- Developer: Daniel Wilson
- Publisher: Iron Cloud Entertainment
- Platform: iOS
- Release: January 7, 2015
- Genre: Science fiction
- Mode: Single player

= Mayday! Deep Space =

2015 video game

Mayday! Deep Space is a science fiction video game created by developer Daniel Wilson and published by Iron Cloud Entertainment on January 7, 2015. In the game, the player must use simple voice commands to instruct a man who is stuck on a spaceship full of monsters. As of May 2016, the game is available on the Apple App Store, and an Android version is in development.

The game follows the story of an unnamed man, who is stranded on a space ship after the rest of the ship's crew members were mysteriously killed while the man was asleep. The player's role is to guide the man, and keep him alive using commands to tell him what to do.

Mayday! Deep Space generally received mixed opinions from reviewers. Critics praised the voice commands and the unique way the game allowed the player to control the main character. The main criticism for the game was the lack of length, with only a total of forty minutes of gameplay.

== Plot ==
The story begins as the player receives a call from a ship, which is named the USS Appaloosa. The player discovers that a mysterious incident led to the massacre of all of the crew members onboard, bar one. After this, the game follows the sole survivor on the spacecraft, who was on a mission. The goal of the game is to keep the man alive, by avoiding enemies and navigating him through passages and corridors on the ship.

== Gameplay ==

In the game, the main character is portrayed as a blue dot, whilst his enemies are shown as red.

In the game, the man is controlled by simple voice commands from the player, such as "go left", "run faster" and "stop". However, touch controls are also available and can be used instead. There are a total of five playable levels in the game.

Mayday! Deep Space also includes a map on the device the game is being played on, which shows the current surroundings of the player. On the map, the player is displayed as a blue dot, whilst his enemies are displayed as red dots. The game also contains environmental obstacles which must be avoided.

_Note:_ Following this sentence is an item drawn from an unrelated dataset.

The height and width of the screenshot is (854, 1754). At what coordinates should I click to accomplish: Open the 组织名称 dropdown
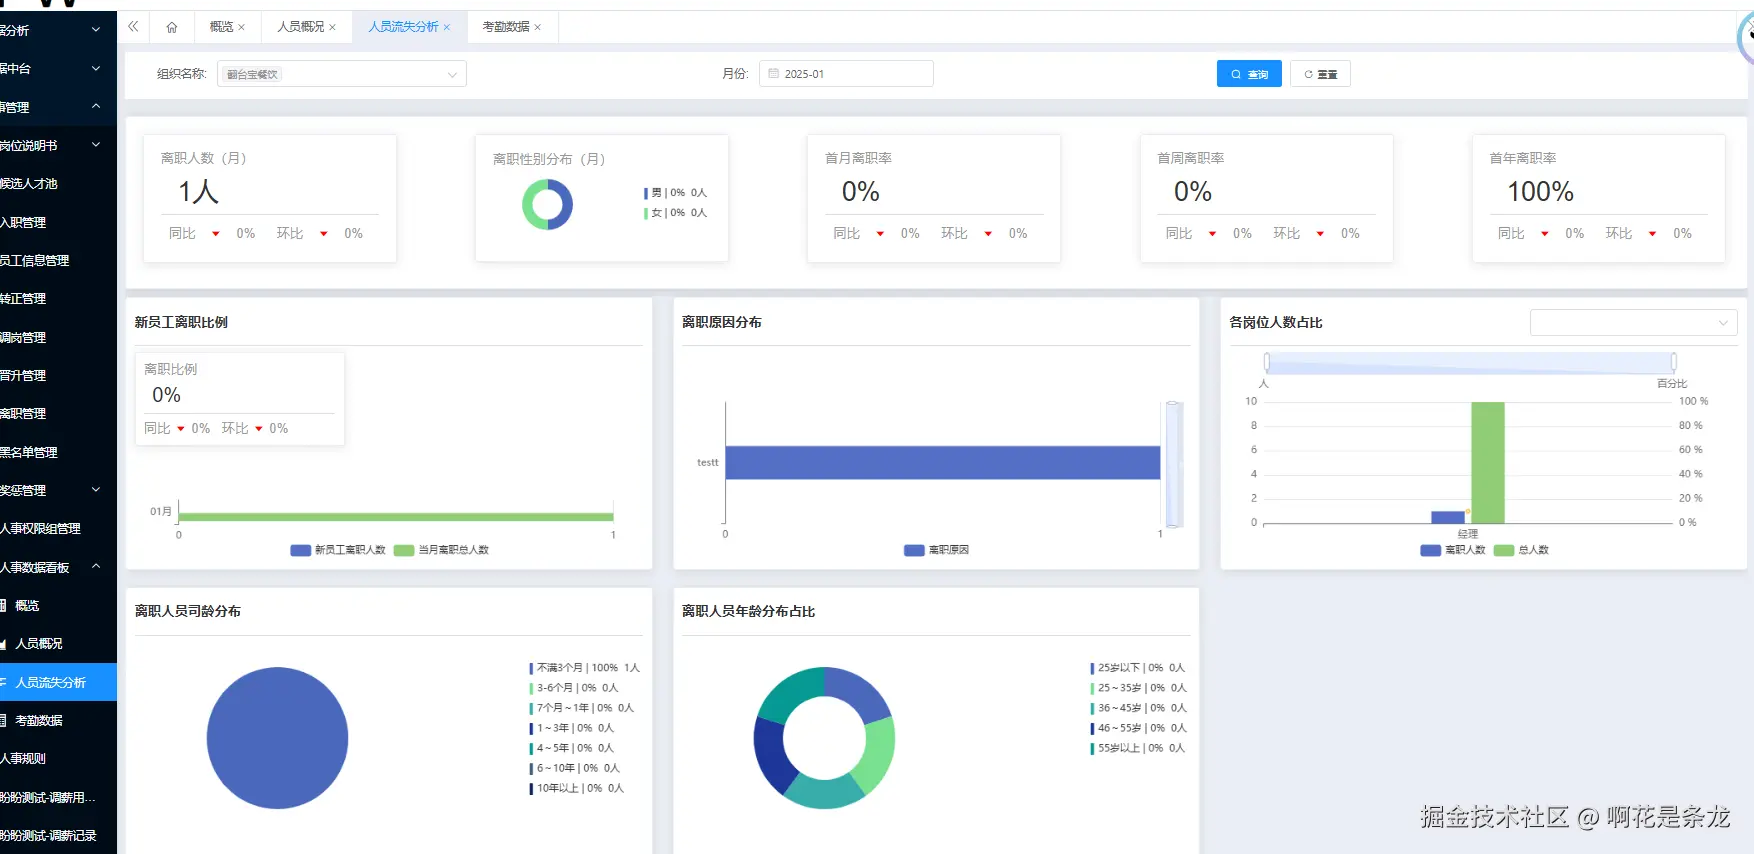click(x=342, y=74)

Since the player is leading the man in the game, rather than controlling him, the game only gives partial control over the character. The man generally listens to the player, however, if the player too obviously tries to kill the man, he will not listen to commands.

== Reception ==

The game received mostly average to positive reviews from critics. Many reviews found the use of voice commands to be unique and one of the highlights of the game as a whole. The Verge called the gameplay "simple and intuitive". David Shimomura from Kill Screen praised the game for its pace and mood, and how the games makes the player want to protect the main character, and keep him safe.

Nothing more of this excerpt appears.